To be fair to the Khans, it must be said that they have been silenced by vicious trolls and hateful propaganda which saw them only as Muslims, not as concerned citizens of the country.
A decade or so ago, Aamir Khan was one of the most vocal Bollywood stars.
He could share the stage with the likes of Medha Patkar and Arundhati Roy on the Narmada issue.
He could criticise right-wing elements for disrupting the screening of his film Fanaa.
The decisive moment of his reporting his wife Kiran Rao’s comment about feeling insecure and the carefully orchestrated trolls against him silenced him completely.
Shah Rukh Khan, usually more circumspect, also had his share of problems before the release of My Name is Khan.
Saif Ali Khan was badly trolled when he made a remark about intolerance during the period when artists were returning their awards following the lynching of Mohammad Akhlaq.
Most other big stars like Amitabh Bachchan, Akshay Kumar, Ajay Devgan as also Salman Khan have preferred to support the government of the day.
There is also the usual whataboutery as to where was Deepika when other incidents were happening.
There is also a challenge thrown at her whether she will also speak for Kashmir.
Whataboutery has a circular logic not leading anybody anywhere, removing the focus from the present moment.
That makes Deepika’s present support for the students less important compared to what she has not done and could have done.
It is grossly unfair to attribute ulterior motives to Deepika’s choice of standing with the students.
There are always risks involved in standing against the authoritarian power of the day.
As one of the producers of the film she knows the risks involved in her decision.

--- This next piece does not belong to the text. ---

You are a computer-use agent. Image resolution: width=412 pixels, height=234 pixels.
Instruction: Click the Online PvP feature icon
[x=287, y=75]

With no dearth of hooligans in the country who stop the screening of films, damage cinema halls and create ruckus at the slightest pretext it was a brave decision on her part.
Also, with the regular army of trolls who can make the life of any person miserable, many people have been turned mental wrecks because of trolls, Deepika, who has known a phase of depression in her life, knows the risks involved in her action.
It is always easy to ingratiate oneself with the powers that be than to speak truth to power.
One risks one’s career if one displeases the authoritarian powers.
Hope other stars learn from Deepika Padukone a lesson or two.
Aftab Alam teaches political science, Mohammad Asim Siddiqui teaches English at Aligarh Muslim University.